I have put in good work on the novel. One of my characters is a stand up comic and I have found it very hard to write his routines, even though he’s not meant to be at the top of his game and there’s lots of room for him to be lame and to miss the mark. But I didn’t want him to be a failure in the sense of not being funny, more that he is inspired but not always in tune with people. Yesterday I wrote his closing scene with its sequence of jokes and I was pleased with it. I’m feeling more confident about it today.

22 April 2010
Yesterday on the beach a young and very fit man was walking in the softest sand with alpine sticks. Training for who knows what. A plump middle aged man stopped me to say “That’s fitness for you” and also described some of the stepping exercises he’d seen the young man do. “I just thought I’d share that with you.”

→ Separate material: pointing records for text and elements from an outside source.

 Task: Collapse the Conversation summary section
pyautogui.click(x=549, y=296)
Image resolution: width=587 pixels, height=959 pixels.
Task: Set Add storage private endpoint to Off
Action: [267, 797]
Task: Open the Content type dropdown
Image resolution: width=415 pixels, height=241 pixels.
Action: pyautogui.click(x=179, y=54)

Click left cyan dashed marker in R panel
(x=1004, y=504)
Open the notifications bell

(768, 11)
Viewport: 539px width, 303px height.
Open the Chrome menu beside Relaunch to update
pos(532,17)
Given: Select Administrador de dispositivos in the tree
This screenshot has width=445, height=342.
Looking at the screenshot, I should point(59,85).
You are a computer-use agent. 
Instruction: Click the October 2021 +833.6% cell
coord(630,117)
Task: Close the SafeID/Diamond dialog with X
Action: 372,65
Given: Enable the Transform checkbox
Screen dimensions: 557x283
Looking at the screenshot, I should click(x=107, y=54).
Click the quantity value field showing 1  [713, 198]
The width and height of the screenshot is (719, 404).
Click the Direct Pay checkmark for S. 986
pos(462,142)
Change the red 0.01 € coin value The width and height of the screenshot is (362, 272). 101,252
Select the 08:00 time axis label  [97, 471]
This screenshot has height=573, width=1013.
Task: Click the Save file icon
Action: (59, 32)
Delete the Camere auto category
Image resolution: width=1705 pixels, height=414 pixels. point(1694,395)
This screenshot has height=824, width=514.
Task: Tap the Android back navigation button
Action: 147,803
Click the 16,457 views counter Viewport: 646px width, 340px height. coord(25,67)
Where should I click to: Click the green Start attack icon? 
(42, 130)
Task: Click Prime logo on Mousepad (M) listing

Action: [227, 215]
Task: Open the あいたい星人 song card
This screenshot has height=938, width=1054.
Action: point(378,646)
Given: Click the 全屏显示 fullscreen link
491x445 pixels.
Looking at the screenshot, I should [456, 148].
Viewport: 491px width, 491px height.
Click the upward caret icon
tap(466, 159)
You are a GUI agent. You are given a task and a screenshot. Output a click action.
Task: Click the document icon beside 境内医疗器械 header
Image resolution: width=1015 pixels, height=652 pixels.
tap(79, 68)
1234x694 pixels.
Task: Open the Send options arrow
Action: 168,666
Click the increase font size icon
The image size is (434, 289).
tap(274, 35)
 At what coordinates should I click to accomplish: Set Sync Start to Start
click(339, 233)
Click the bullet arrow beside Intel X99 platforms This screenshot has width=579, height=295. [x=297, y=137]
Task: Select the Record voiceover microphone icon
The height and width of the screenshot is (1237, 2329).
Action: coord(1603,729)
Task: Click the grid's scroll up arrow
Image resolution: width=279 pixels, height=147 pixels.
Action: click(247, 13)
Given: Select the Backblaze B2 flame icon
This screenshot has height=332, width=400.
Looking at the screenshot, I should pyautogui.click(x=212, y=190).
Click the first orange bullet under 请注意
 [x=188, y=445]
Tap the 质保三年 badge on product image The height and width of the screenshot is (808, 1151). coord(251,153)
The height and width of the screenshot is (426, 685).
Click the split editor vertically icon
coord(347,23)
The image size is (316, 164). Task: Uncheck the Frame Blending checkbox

It was a day of work, with much writing, also helping B with a drama assignment and then making a prawn and calamari Chinese noodle stir fry for supper. L phoned in the morning to help me with one of my character’s musical preferences – Strauss’ Last Songs, Faure’s Cantique de Jean Racine. I felt I had the discipline to continue writing for longer in the afternoon, but that my spirit feel drained. So I lay down for an hour with the Emily Dickinson biography. She would have been weeded out by genetic modelling – a tiny 100 pound epileptic, the “partially cracked poetess” as one of her correspondents described her.

30 April 2010
The weekend in a wood and tin cottage high in the mountains above Montagu was wonderful – hot, sunny days and cold nights. Three long walks a day, in the kloof, on the plateau, down towards a distant government dam we never actually reached, bundu bashing. We brought Tigger and Jozy, and were joined by the four farm sheep dogs who guided us and tried unsuccessfully to herd Tigger. And oh, his happiness at these companions, and the freedom, and our togetherness. Can a dog’s bottom be said to be happy? Well, Tigger’s dimpled behind was, as he flew over the fynbos and bulleted along to keep up with his lofty companions. In the evenings we sat on our long stoep admiring the stars and the view of the valley, drinking, talking and playing scrabble by lamplight. We laughed a lot. The girls talked non-stop. In bed I wore a miner’s lamp to read the Emily Dickinson biography.

I read my own novel too, which is finished, but still needs work.

When I got back I found that two people I’d contacted asking for help in finding a literary agent had responded. I will follow up their suggestions and perhaps also make a cold call or two based on my Internet research.